How the Federal Reserve Influences Interest RatesJanuary 18th, 2013 by David Waring
As we learned in our last lesson, the Federal Reserve has the ability to influence the economy by increasing or decreasing the supply of money. Their primary tool for doing this is by buying and selling Treasuries, a process which is known as “open market operations”.
When the Fed wants to raise interest rates
Money that is held at the Federal Reserve is essentially taken out of circulation. When the Fed sells Treasuries, the buyer is giving the Fed cash and getting a Treasury Bond. The cash which would normally be placed at bank and loaned out is now effectively out of circulation, reducing the supply of money, which makes borrowing money more costly (meaning interest rates go up).
When the Fed wants to lower interest rates
They create new money which is not currently in circulation, and then use that money to buy Treasury Bonds. As the money they are using to buy Treasuries is new money, this increases the supply of money, which makes borrowing less costly (meaning interest rates go down).
The process by which the Fed decides what course of action it is going to take regarding the money supply, and how they go about it, is what is referred to as Monetary policy.
As they enact monetary policy the Fed watches interest rates on a variety of different instruments with varying maturities (like short term bonds, long term bonds, rates on home loans etc). Where they look first however is short term rates as defined by the following:
The Fed Funds Rate
The name “Fed Funds” rate is a bit misleading because the Fed Funds rate is the average interest rate rate which one bank charges another for a loan that is made for 1 day (also referred to as “overnight”).
To assist with their primary function of lending money, banks will also borrow money from other banks. This happens quite frequently, especially on a short term basis in order to cover immediate cash needs. Overnight lending between banks is at the very center of the economy, which is why there is a lot of emphasis placed on the level of the Fed Funds Rate. When the Fed Funds rate moves higher, the increase reverberates throughout the rest of the economy through higher rates on everything from credit cards to car loans.
The Fed Funds Target Rate
The Federal Reserve has a goal for the Fed Funds Rate, which they seek to meet through “open market operations”, which is the buying and selling of treasury bonds. The Fed Funds Target Rate is is set by the Federal Reserve’s Open Market Committee (FOMC) which meets and votes on monetary policy (including what their target for the Fed Funds rate will be) 8 times per year.
After each meeting, any changes to the Fed Funds Target Rate, as well as the Fed’s outlook for the economy are released in what is known as the “FOMC Statement”. (see an example here).
As influencing the Fed Funds Rate is not an exact science, the Fed Funds Target Rate is set as a range. As of November 2nd, 2011, the range for the Fed Funds Target Rate was between 0.00% and 0.25%.

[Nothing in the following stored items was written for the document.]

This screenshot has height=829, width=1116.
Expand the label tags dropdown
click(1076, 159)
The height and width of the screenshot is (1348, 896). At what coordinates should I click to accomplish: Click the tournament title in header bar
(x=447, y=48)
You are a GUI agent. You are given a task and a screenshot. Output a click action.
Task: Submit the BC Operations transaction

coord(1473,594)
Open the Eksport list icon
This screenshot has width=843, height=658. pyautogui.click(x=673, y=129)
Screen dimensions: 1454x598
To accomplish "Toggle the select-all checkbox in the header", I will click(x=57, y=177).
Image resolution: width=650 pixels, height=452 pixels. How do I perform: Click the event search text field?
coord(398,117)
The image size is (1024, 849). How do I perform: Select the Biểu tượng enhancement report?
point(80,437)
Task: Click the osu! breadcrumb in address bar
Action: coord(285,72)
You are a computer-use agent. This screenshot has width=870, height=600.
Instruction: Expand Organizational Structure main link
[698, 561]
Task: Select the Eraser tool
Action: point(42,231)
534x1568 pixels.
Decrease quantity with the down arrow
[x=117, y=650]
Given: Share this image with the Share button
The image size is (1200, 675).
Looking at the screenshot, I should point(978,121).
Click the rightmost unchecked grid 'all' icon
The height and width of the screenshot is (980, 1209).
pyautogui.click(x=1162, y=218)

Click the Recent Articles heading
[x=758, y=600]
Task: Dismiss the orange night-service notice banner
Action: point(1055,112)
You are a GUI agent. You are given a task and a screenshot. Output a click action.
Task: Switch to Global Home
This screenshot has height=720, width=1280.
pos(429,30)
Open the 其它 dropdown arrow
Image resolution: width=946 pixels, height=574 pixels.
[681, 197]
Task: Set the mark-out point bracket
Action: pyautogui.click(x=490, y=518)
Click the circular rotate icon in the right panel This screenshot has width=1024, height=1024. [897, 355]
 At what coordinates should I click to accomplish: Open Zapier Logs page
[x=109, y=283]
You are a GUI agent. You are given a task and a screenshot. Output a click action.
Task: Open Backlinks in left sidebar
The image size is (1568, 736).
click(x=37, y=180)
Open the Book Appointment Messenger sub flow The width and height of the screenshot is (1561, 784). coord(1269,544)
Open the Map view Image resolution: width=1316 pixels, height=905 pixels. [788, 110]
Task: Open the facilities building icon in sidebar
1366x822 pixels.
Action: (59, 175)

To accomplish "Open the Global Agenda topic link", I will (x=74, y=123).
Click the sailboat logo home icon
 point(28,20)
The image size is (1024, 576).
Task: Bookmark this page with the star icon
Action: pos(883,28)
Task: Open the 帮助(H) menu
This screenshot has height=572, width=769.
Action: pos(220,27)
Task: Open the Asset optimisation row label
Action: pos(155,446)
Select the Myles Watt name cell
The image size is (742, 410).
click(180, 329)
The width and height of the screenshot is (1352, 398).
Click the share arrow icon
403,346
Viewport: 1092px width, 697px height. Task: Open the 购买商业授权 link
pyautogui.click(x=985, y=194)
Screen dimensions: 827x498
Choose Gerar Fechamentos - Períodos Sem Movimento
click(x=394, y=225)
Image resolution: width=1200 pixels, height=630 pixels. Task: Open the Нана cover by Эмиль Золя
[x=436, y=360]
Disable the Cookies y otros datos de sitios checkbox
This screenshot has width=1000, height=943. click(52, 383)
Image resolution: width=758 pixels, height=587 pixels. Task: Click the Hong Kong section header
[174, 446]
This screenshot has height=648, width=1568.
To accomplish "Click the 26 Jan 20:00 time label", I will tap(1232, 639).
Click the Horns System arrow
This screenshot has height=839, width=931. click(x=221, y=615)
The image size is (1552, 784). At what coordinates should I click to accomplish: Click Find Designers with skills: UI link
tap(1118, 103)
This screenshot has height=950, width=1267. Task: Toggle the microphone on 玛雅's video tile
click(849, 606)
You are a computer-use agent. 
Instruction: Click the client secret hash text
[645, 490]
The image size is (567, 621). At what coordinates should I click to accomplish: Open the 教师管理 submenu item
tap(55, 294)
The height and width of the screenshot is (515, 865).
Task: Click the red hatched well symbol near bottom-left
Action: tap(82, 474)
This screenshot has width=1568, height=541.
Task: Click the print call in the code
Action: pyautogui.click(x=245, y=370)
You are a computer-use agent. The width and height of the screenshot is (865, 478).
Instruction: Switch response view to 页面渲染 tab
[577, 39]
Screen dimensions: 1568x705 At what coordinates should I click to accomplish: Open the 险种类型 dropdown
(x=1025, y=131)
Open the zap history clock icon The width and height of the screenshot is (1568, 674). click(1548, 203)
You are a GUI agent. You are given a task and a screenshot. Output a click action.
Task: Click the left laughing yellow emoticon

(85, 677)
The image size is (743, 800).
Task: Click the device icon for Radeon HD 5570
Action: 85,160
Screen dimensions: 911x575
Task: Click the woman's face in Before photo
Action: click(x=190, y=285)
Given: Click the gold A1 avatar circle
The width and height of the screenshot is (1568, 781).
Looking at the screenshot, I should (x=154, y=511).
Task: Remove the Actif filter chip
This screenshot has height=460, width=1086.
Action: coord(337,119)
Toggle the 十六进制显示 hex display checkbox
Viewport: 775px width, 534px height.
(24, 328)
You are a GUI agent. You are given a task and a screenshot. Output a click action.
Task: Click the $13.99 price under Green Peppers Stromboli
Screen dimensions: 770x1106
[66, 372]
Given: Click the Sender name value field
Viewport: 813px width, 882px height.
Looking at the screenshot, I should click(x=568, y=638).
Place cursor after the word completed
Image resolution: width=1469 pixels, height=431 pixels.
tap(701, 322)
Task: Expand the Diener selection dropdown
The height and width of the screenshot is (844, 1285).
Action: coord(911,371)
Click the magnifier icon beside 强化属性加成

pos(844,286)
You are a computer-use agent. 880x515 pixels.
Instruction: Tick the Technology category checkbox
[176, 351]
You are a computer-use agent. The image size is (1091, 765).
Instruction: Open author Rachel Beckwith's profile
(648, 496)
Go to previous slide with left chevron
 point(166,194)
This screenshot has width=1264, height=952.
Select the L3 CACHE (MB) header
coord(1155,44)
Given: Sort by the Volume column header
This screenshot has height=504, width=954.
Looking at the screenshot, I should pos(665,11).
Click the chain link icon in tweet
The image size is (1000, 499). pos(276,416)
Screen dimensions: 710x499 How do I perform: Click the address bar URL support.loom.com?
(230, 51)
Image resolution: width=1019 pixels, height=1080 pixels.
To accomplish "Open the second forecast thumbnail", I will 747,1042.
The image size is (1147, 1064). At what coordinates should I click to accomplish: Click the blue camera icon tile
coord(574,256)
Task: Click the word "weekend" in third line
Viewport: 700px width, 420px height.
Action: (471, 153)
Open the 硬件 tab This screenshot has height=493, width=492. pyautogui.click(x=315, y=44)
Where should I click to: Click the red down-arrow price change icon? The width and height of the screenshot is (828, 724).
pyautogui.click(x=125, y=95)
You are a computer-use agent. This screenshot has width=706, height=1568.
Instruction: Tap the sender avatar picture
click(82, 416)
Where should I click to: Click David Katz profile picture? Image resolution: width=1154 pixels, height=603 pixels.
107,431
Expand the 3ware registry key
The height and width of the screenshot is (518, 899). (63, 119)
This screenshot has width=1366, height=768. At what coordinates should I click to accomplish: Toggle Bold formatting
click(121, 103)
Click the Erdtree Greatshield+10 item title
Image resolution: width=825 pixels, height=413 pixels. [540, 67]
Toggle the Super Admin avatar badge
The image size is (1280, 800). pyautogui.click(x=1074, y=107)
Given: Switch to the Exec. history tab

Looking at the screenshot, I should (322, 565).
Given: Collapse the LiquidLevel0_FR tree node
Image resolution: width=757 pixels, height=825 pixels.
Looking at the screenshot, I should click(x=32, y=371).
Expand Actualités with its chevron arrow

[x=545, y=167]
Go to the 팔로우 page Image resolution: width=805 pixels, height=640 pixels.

When you hear someone say the Fed has raised or lowered interest rates, the Fed Funds Target rate is what they are referring to.
The Discount Rate
The Discount rate is the rate at which banks can directly borrow money from the Fed to meet their legal reserve requirements. Borrowing from the Fed carries an enormous stigma, as it implies that you cannot find other banks to lend you money. While the Discount rate is often reported alongside the Fed Funds and Fed Funds target rate, from a monetary policy and therefore a market standpoint, it carries a much lower significance.